▸ **BRIEF**
When the line with "You are a computer-use agent. Screen" turns up below, begin repeating exactly, and carry on through the line with "This screenshot has"; no pictures go into the copy.

[INFORMATION SUPPLIED]

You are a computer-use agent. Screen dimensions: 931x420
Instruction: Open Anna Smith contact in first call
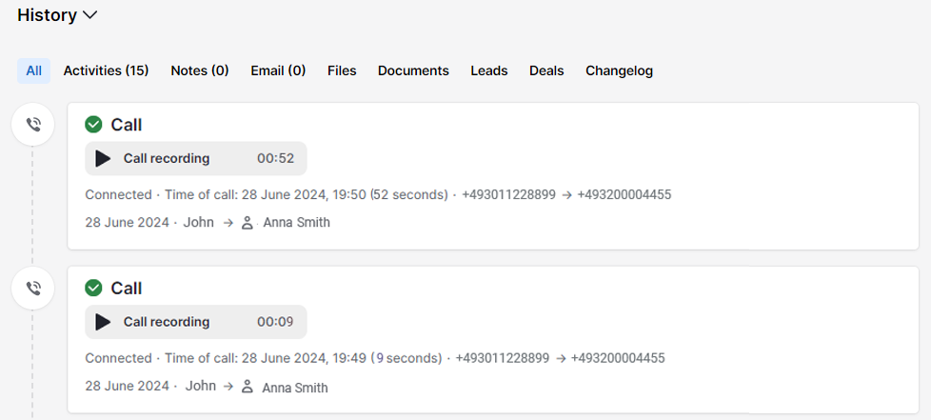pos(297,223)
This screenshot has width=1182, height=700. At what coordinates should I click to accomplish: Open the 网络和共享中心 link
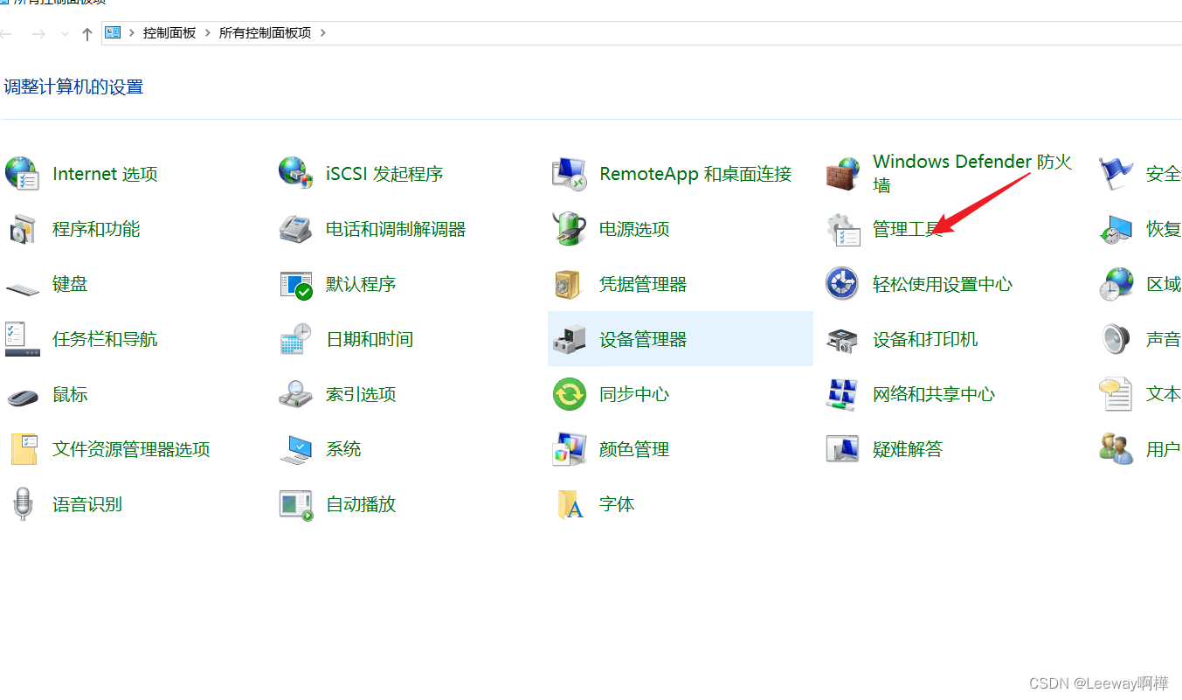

[/INFORMATION SUPPLIED]
[INFORMATION SUPPLIED]

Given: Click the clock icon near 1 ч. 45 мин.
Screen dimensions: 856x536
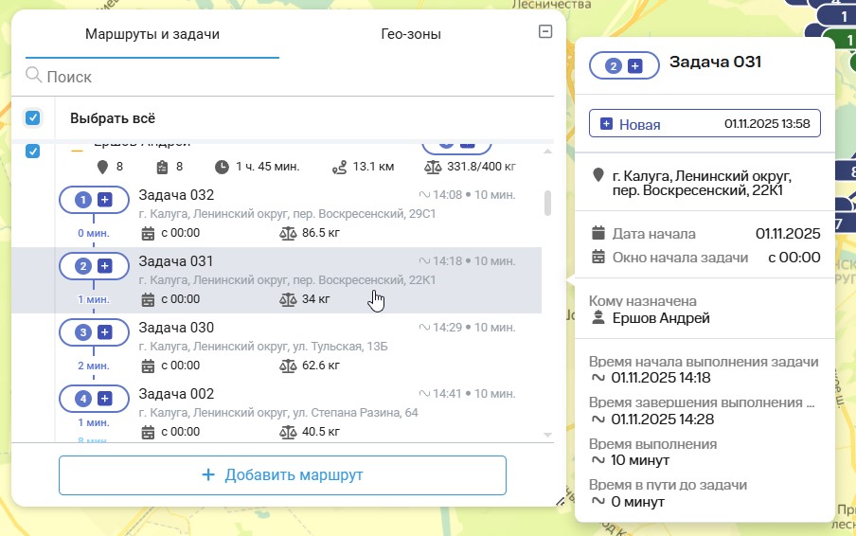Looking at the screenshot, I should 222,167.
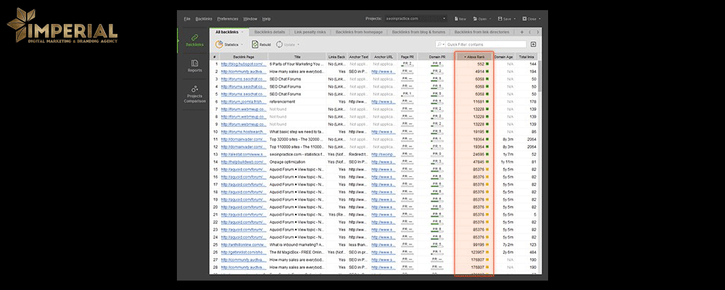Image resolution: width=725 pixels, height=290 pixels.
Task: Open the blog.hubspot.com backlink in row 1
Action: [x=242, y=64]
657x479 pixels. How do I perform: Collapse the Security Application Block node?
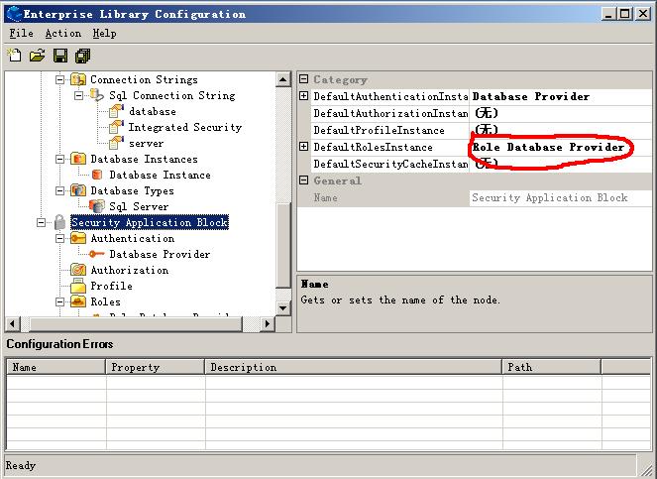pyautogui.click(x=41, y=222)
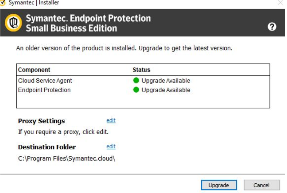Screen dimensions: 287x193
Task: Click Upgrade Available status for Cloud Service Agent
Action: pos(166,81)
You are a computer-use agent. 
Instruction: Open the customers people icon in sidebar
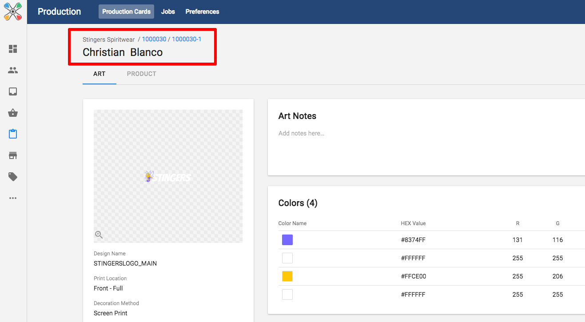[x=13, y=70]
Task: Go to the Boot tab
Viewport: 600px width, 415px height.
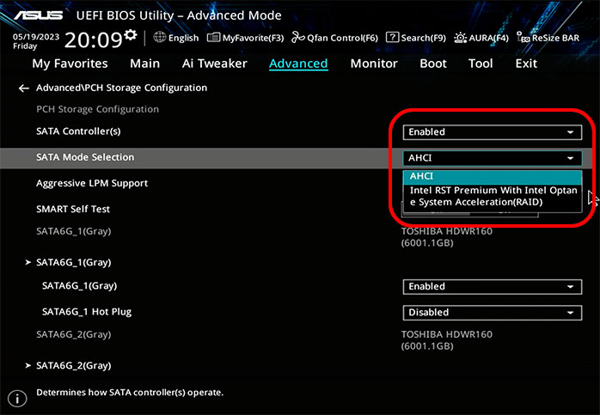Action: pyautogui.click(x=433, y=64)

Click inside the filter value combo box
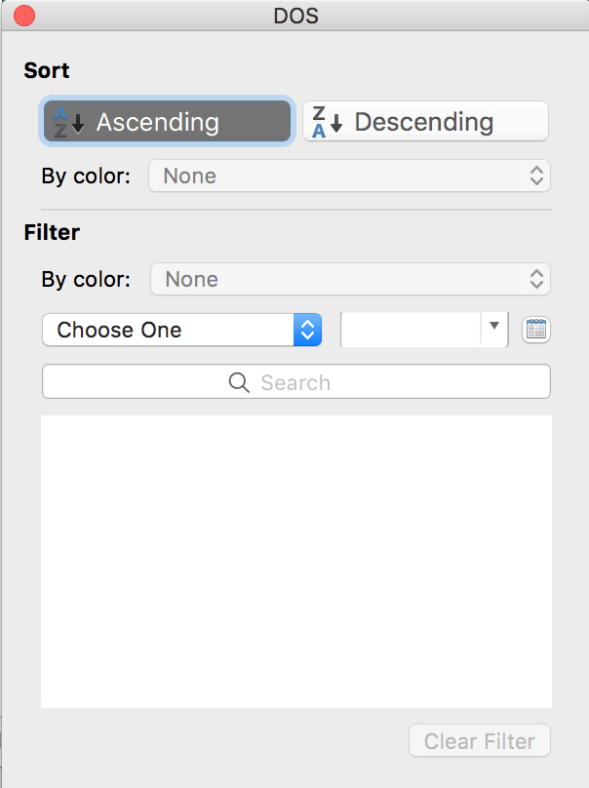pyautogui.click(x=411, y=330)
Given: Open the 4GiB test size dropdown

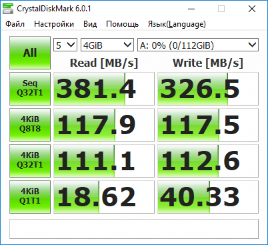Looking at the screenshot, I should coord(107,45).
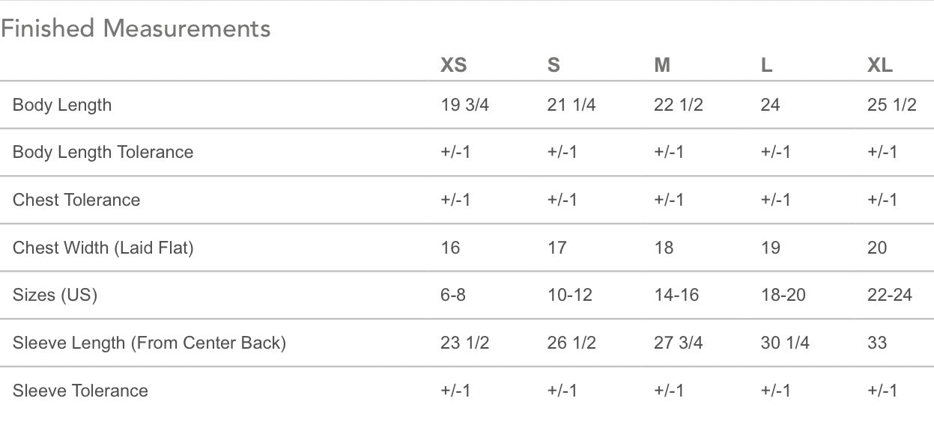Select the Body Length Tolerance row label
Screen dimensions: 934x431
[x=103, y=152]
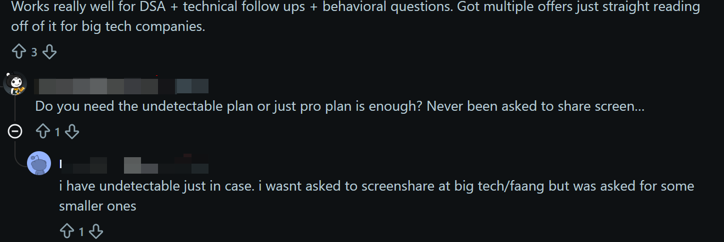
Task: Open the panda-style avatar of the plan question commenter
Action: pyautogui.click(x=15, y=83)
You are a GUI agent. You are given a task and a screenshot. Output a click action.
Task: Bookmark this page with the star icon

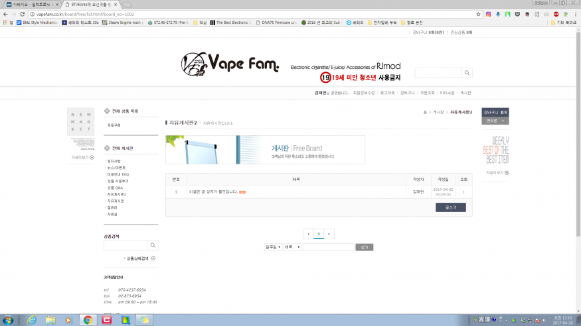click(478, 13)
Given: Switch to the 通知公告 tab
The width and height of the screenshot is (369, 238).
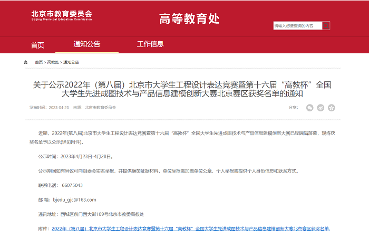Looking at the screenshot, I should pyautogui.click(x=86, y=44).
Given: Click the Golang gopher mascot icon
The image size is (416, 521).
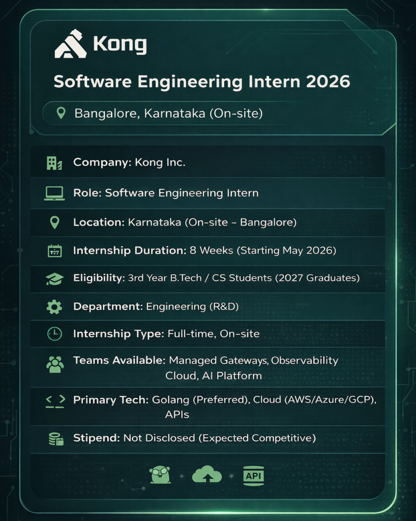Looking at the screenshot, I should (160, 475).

[/INFORMATION SUPPLIED]
[INFORMATION SUPPLIED]

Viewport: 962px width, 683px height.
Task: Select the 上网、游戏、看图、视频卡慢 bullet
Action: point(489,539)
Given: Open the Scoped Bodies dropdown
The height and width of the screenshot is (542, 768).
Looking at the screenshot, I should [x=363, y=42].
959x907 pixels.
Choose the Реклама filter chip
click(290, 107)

[/INFORMATION SUPPLIED]

▸ **RESULT OF THE TASK**
You are a computer-use agent. Screen dimensions: 931x420
Instruction: Open Anna Smith contact in first call
pos(297,223)
This screenshot has width=1182, height=700. At what coordinates should I click to accomplish: Open the 网络和共享中心 link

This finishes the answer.